WHAT YOU HAVE TO DO
Please copy the lockdown article from "Health ministry figures" up to and including "the global outbreak.", and switch "Britain" to "the UK" wherever it occurs.

SELECTED TEXT Block Start

UK set to extend coronavirus lockdown
The British government was on Thursday expected to extend a nationwide lockdown for another three weeks, amid signs the coronavirus outbreak is peaking but also warnings of more deaths to come.
Foreign Secretary Dominic Raab, who is standing in for Prime Minister Boris Johnson as he recuperates after spending a week in hospital with COVID-19, met with ministers and officials to finalise the plans.
An announcement is due later but the government has already said that, with the death toll approaching 13,000 and still rising, now is not the time to rescind the stay-at-home order imposed on March 23.
"It is too early to make a change," Health Secretary Matt Hancock told BBC television on Thursday.
"Whilst we've seen a flattening of the number of cases, and thankfully a flattening of the number of deaths, that hasn't started to come down yet. And as far as I'm concerned that is still far too high."
He said the vast majority of Britons had followed rules not to go out except for exercise and to buy essential items.
"I don't want to put all of that good effort to waste," said Hancock, who himself has also had coronavirus but recovered quickly.
"Because if we just released all the measures then this virus would run rampant once again, and we can't let that happen."
He did not say how long the lockdown would continue, but the law states that the measures must be reviewed every 21 days.
England's chief medical officer, Chris Whitty, said Wednesday that the outbreak was peaking but warned the numbers of deaths would keep rising.
Health ministry figures show 12,868 people in hospital in Britain have so far died, making it one of the worst affected countries in the global outbreak.

SELECTED TEXT Block End
DATASET EXTRACT Block Start

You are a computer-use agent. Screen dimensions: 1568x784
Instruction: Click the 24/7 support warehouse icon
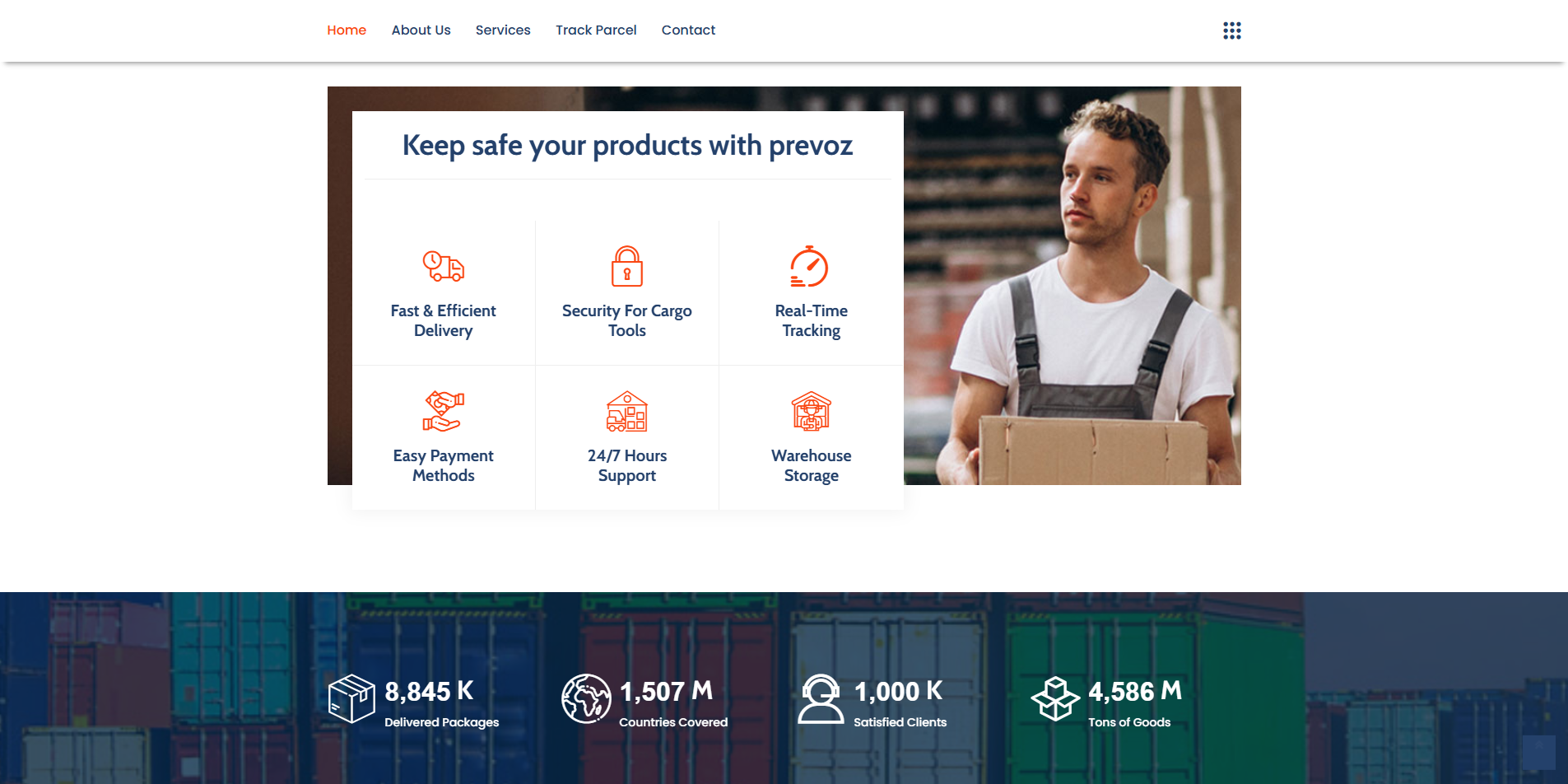click(x=626, y=411)
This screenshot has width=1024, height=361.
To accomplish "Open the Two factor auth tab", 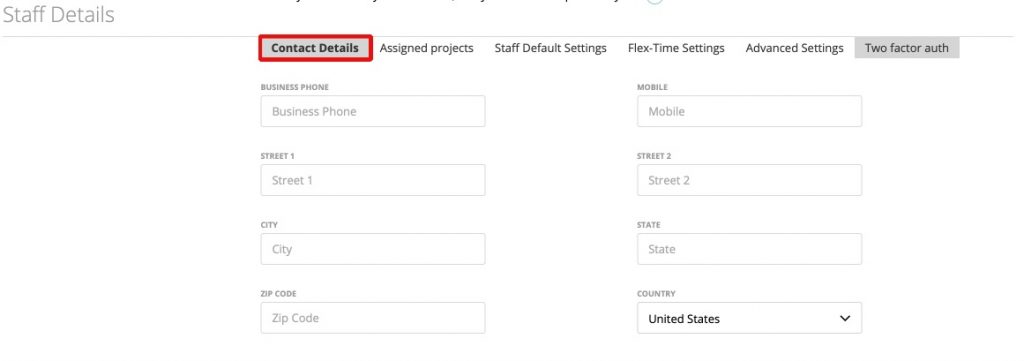I will click(x=906, y=48).
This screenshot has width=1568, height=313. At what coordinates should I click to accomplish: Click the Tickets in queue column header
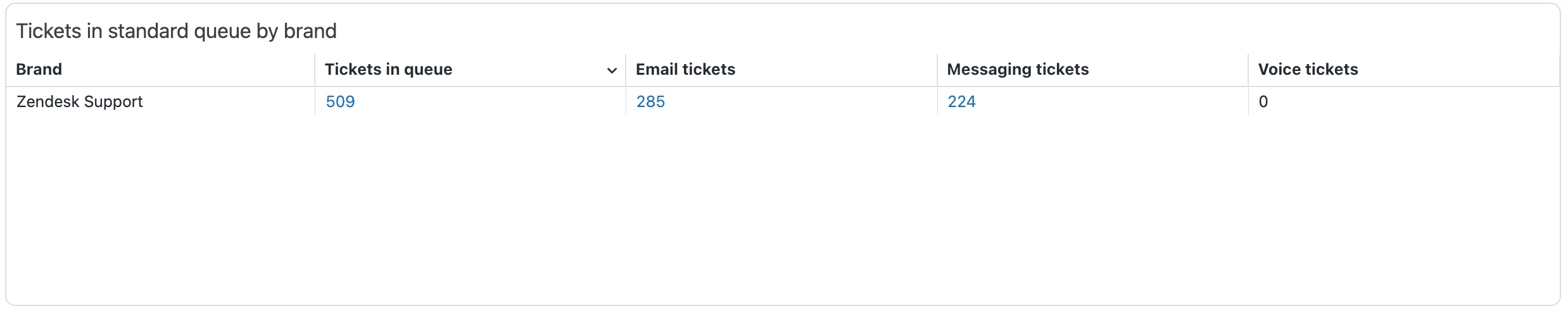388,70
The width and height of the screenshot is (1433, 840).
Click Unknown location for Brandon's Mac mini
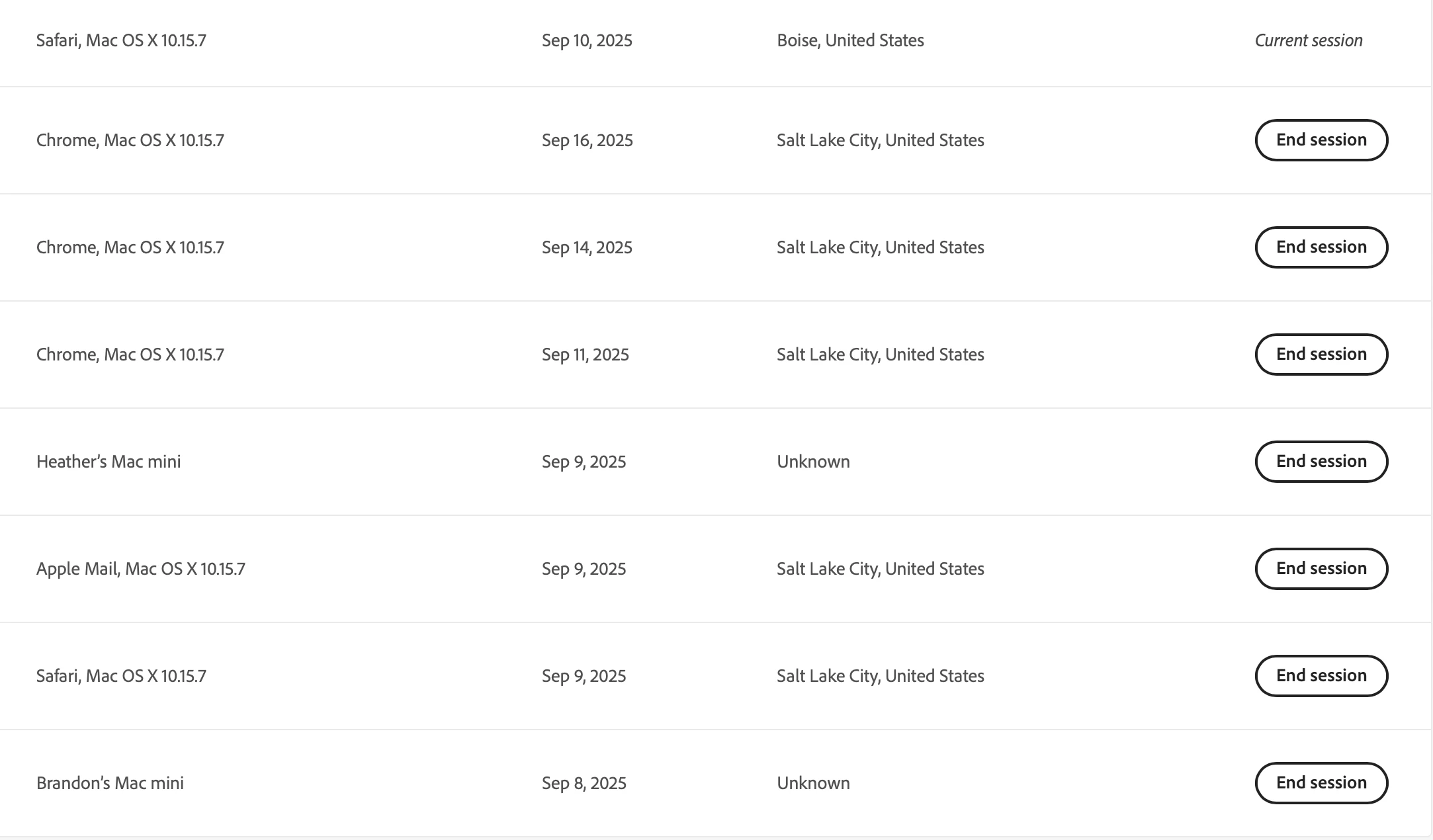click(813, 783)
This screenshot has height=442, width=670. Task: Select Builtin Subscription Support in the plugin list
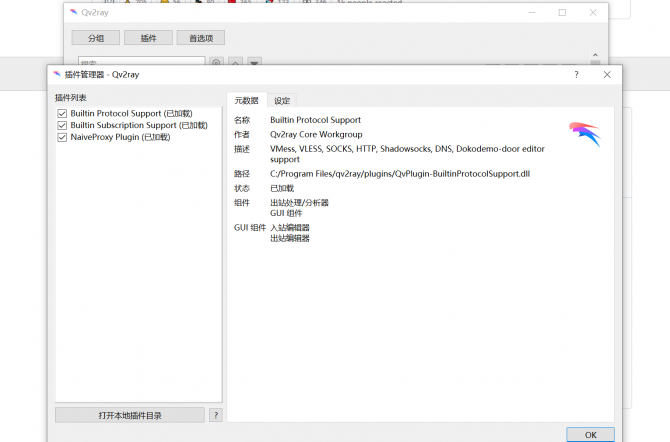(138, 126)
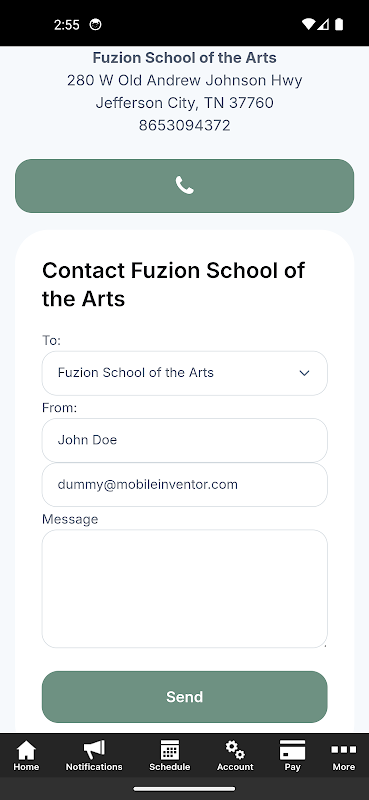Open Notifications megaphone icon

(x=94, y=749)
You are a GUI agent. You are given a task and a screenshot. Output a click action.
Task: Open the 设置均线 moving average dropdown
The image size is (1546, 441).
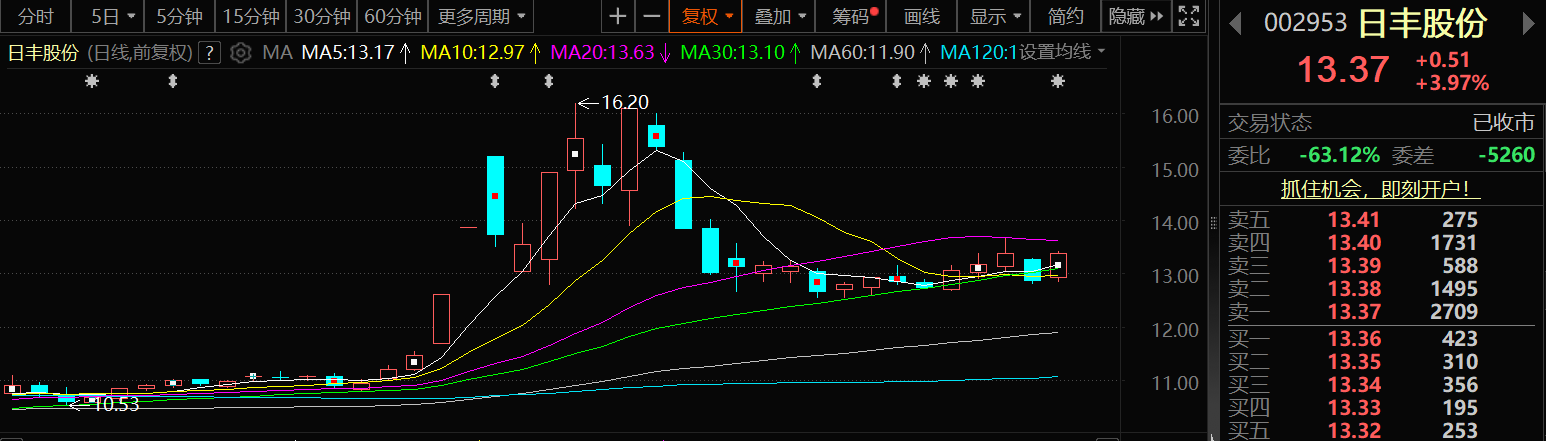(1061, 52)
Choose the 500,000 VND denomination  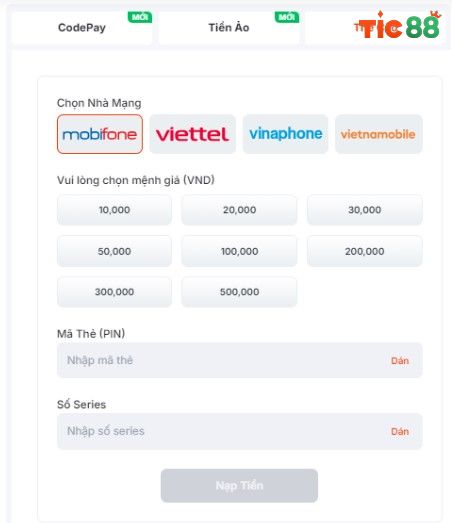239,292
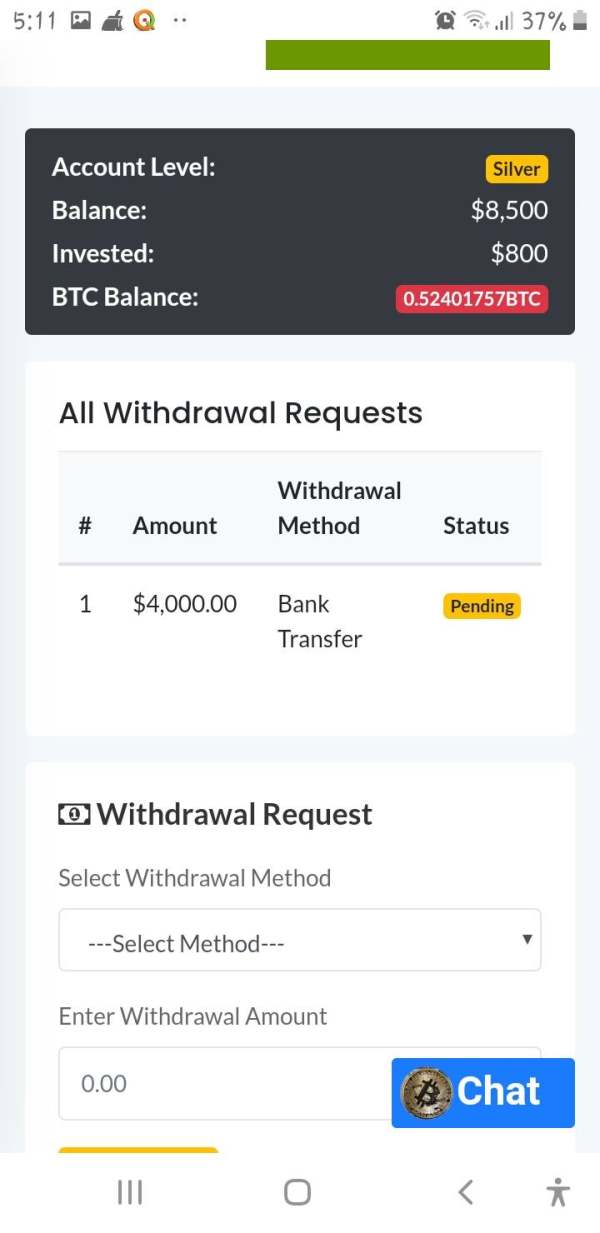The width and height of the screenshot is (600, 1233).
Task: Open the Bitcoin Chat widget
Action: 483,1092
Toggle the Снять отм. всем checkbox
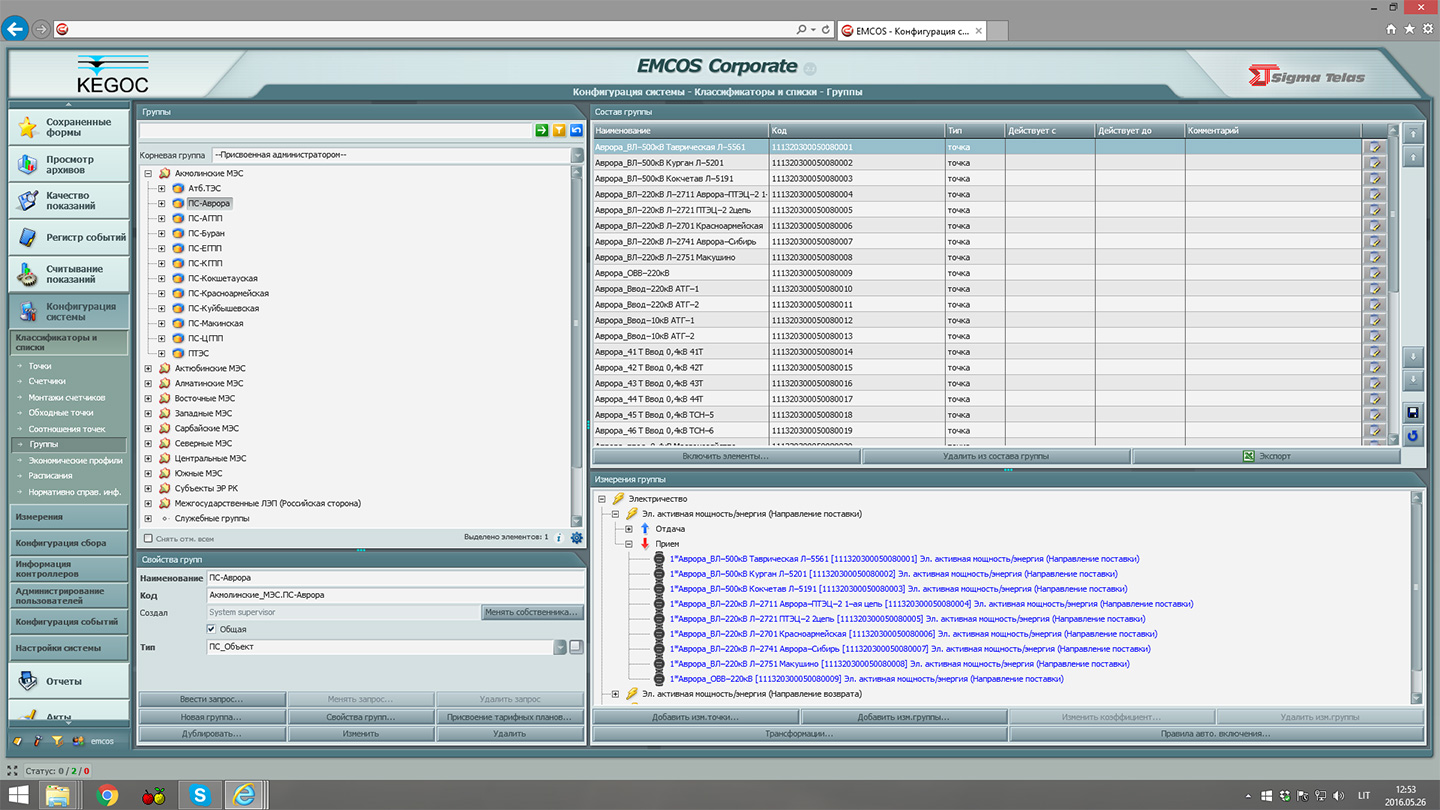Screen dimensions: 1440x810 click(148, 538)
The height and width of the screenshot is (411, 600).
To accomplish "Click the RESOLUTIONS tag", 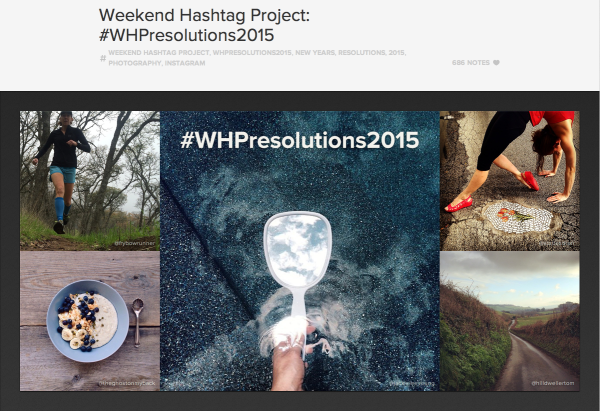I will coord(362,53).
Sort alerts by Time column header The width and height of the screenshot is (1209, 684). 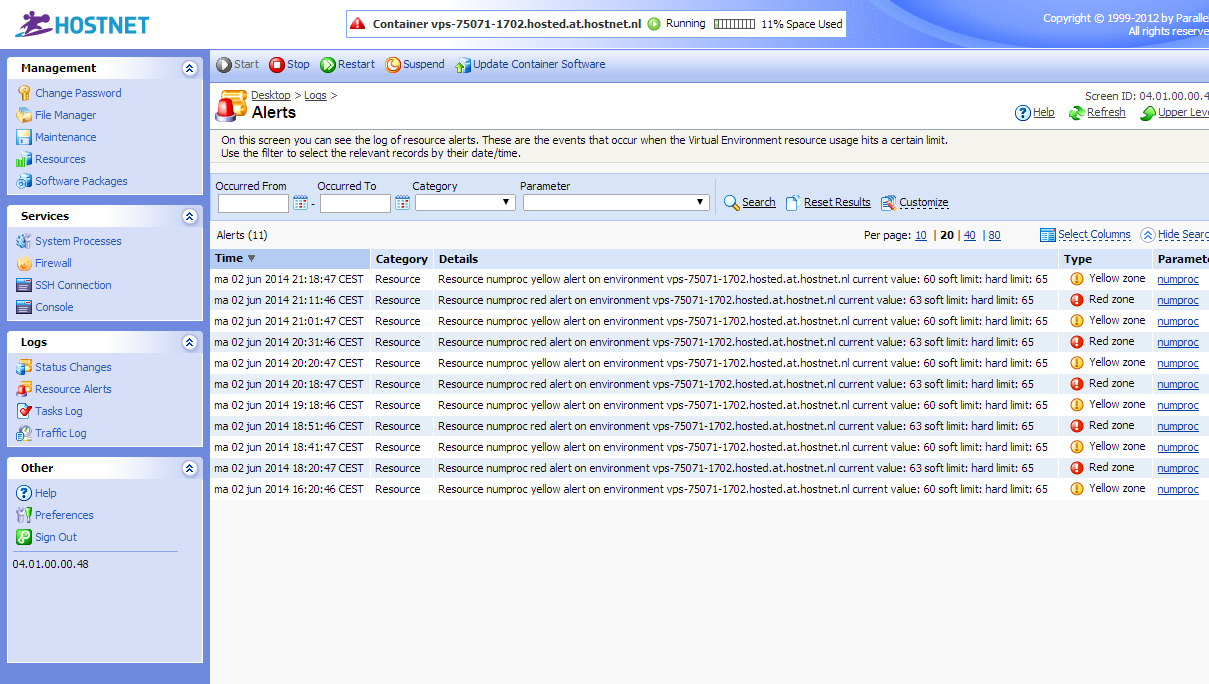(229, 259)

DATASET EXTRACT Block End

YOUR SOLUTION
Health ministry figures show 12,868 people in hospital in the UK have so far died, making it one of the worst affected countries in the global outbreak.